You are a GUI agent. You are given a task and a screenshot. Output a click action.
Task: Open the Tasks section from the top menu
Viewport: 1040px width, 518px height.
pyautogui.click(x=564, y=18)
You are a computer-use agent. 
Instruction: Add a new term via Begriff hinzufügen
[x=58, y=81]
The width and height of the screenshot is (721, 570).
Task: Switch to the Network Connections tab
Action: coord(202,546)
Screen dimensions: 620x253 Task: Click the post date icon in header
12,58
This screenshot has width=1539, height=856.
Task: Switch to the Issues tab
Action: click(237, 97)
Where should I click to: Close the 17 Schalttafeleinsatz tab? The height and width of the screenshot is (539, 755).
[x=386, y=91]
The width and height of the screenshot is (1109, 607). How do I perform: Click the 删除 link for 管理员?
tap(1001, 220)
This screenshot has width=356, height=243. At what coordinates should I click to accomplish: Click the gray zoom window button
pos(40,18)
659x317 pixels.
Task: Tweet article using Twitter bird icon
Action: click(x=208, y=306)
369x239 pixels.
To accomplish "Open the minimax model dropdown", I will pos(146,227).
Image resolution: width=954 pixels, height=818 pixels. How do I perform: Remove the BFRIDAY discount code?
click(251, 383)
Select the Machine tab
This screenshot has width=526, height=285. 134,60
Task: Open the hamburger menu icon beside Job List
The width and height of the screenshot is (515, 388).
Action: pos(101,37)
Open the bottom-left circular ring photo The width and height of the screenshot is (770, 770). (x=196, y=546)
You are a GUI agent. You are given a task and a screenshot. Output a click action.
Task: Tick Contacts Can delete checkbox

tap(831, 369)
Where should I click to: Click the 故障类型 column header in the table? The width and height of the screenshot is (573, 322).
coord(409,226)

━━━━━━━━━━━━━━━━

_WHAT YOU HAVE TO DO_
Rewrite all of the material above as a numbered list, leaving out any blank lines.

_REPLY_
1. You are a GUI agent. You are given a task and a screenshot. Output a click action.
2. Task: Open the Tasks section from the top menu
3. Viewport: 1040px width, 518px height.
4. pyautogui.click(x=564, y=18)
5. You are a computer-use agent. 
6. Instruction: Add a new term via Begriff hinzufügen
7. [x=58, y=81]
8. The width and height of the screenshot is (721, 570).
9. Task: Switch to the Network Connections tab
10. Action: coord(202,546)
11. Screen dimensions: 620x253 Task: Click the post date icon in header
12. 12,58
13. This screenshot has width=1539, height=856.
14. Task: Switch to the Issues tab
15. Action: click(237, 97)
16. Where should I click to: Close the 17 Schalttafeleinsatz tab? The height and width of the screenshot is (539, 755).
17. [x=386, y=91]
18. The width and height of the screenshot is (1109, 607). How do I perform: Click the 删除 link for 管理员?
19. tap(1001, 220)
20. This screenshot has width=356, height=243. At what coordinates should I click to accomplish: Click the gray zoom window button
21. pos(40,18)
22. 659x317 pixels.
23. Task: Tweet article using Twitter bird icon
24. Action: click(x=208, y=306)
25. 369x239 pixels.
26. To accomplish "Open the minimax model dropdown", I will pos(146,227).
27. Image resolution: width=954 pixels, height=818 pixels. How do I perform: Remove the BFRIDAY discount code?
28. click(251, 383)
29. Select the Machine tab
30. This screenshot has width=526, height=285. 134,60
31. Task: Open the hamburger menu icon beside Job List
32. The width and height of the screenshot is (515, 388).
33. Action: pos(101,37)
34. Open the bottom-left circular ring photo The width and height of the screenshot is (770, 770). (x=196, y=546)
35. You are a GUI agent. You are given a task and a screenshot. Output a click action.
36. Task: Tick Contacts Can delete checkbox
37. tap(831, 369)
38. Where should I click to: Click the 故障类型 column header in the table? The width and height of the screenshot is (573, 322).
39. coord(409,226)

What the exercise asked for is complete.